Возвращаюсь к нашим навигационным экскурсам. Для разнообразия иногда мы от той же пристани брали менее опасный курс — по Мойке, по Екатерининскому каналу. С приближением к Невскому отец настораживался и внушительно объяснял нам опасность водного туннеля под невероятно широким Казанским мостом. Особенно опасной представлялась возможность встречи там другой лодки и трудность разминуться с нею. Старшие мальчики не очень верили всем этим затруднениям, а я немножко трусил. Но все шло гладко, и сам Лесков, на самой середине, начинал произносить какие-то звучные слова и фразы, внимательно вслушиваясь в их отражение нависшими над водой каменными сводами.

По строго установленному моим отцом образцу, все прогулки завершались покупкой в попутных лавчонках печеных яиц, особо любимых им кругленьких румяных саек, выпеченных на прилипшей к ним соломе, широченной, крепко прокопченной углицкой колбасы, яблок и тому подобного. Все это поедалось на неторопливом марше к дому и во вновь попадавшемся по дороге ларьке запивалось различными квасами, вплоть до знаменитых в свое время “кислых щей” — три копейки бутылка.

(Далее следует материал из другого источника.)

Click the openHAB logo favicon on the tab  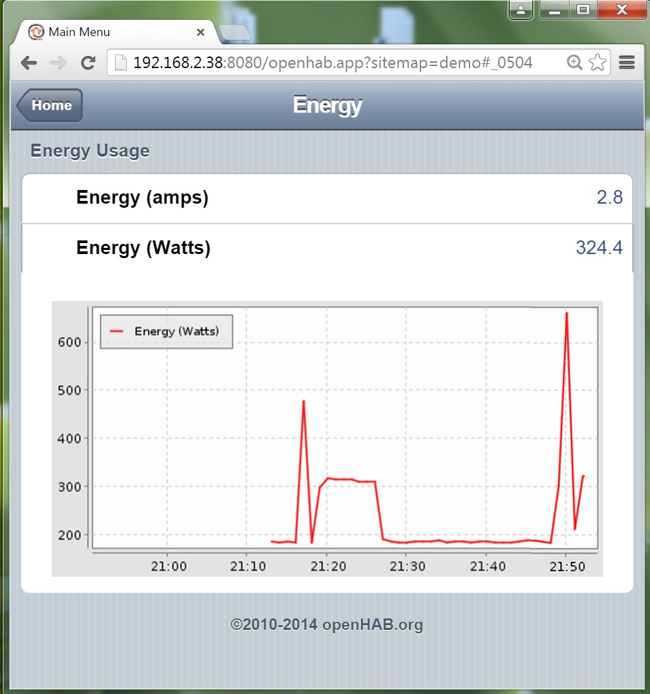pos(36,32)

В таких обычаях ярко сказывалось что-то неистребимо гостомельское, орловское и ни в какой мере не столичное для людей определенного круга и положения.

В весенние или осенние приезды кого-нибудь из киевлян Лесков ревниво брал на себя роль столичного чичероне и исполнял ее рьяно.

Он любил “Петра творенье”, гордился им.

В исключительных красотах Петербурга не допускалось ни малейшего сомнения.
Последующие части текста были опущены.